While the television network has been the Score’s main money maker, its digital products have seen the greatest growth. They are among the most popular on the planet, ranking amongst products developed by giants such as ESPN for the most downloads on both iPhones and BlackBerrys.

Rogers won’t own the digital division, but said its 10 per cent stake would allow it full access to the platforms for use with its own brands.

While Rogers Media president Keith Pelley praised the station’s unique programming – it focuses largely on offbeat commentary and second tier sporting events such as wrestling and college sports –he said it would be rebranded as a Sportsnet property.

Sportsnet is the No. 2 sports network in Canada behind Bell Media’s TSN, and operates as four regional stations that share content but break out live broadcasts of events of interest to viewers in specific areas of the country – there is Sportsnet East, Ontario, West and Pacific. Rogers also has a Sportsnet-branded radio station and a magazine.

“The Score is a tremendous sports service that offers a distinct flavour of premium, niche programming that fits squarely within our strategy of delivering highly sought-after content to Canadians,” he said in a statement.

The television channel generates about $45-million of subscription revenue and $15-million in annual profit before interest, taxes, depreciation and amortization. Rogers will also take over the company’s closed-captioning service Voice to Visual Inc. and ownership of mixed martial arts promotion The Score Fighting Series.

When The Score was founded in 1994, it provided text-only sports scores on its television station. It now earns most of its revenue from a television station that specializes in offbeat commentary and relies largely on second-tier sports such as college basketball and professional wrestling for its live events.

While it carved out a niche by providing a slew of bloggers a home for their cheeky commentary and hiring scrappy on-air talent, it found itself increasingly marginalized as the country’s biggest broadcasters such as Rogers Media and Bell Media continued to expand and bid up the cost of live events.

News of the deal comes the same week as Rogers and Bell closed the deal that will see them become joint owners of Maple Leaf Sports and Entertainment, which means the three largest English sports broadcasters in the country – Bell’s TSN , Rogers’ Sportsnet and The Score – would be held by the two companies.

But while its television station and its stable of outspoken hosts may be the Score’s most visible assets, the company has aggressively pursued the online data market via mobile apps built specifically for sports fans. The apps draw more than 3 million unique visitors a month, and consistently rank among the world’s most popular for both BlackBerry and iPhone.

Score chief executive officer and founder John Levy will lead the new digital company that will continue to build on that market, which has grown rapidly but without much profit. It spent $2.9-million developing apps and honing its technological offerings in the last quarter, but the products it has developed only brought in $1.1-million in revenue.

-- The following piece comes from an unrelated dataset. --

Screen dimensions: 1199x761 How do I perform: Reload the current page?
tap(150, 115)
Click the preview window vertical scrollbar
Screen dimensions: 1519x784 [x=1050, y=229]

It just signed a deal that would help further monetize its digital offerings, announcing a partnership with a U.K.-based betting house that would allow anyone using the ScoreMobile FC to place bets on live football matches with the push of a button.

The deal comes at an interesting time – BCE Inc. is in the midst of a highly scrutinized $3-billion takeover of Astral, which has thrust the issue of media concentration into the spotlight.

That deal with be scrutinized by the country’s broadcast regulator next month, as rivals line up to protest that the Canadian broadcast industry has grown too concentrated as Rogers and Bell buy up all of the independent producers of content.

Rogers, which has filed an intervention opposing the Astral deal, said media consolidation is good for the Canadian broadcast industry because “significant benefits accrue to Canadian consumers as a result of having larger and financially broadcasting companies operating.”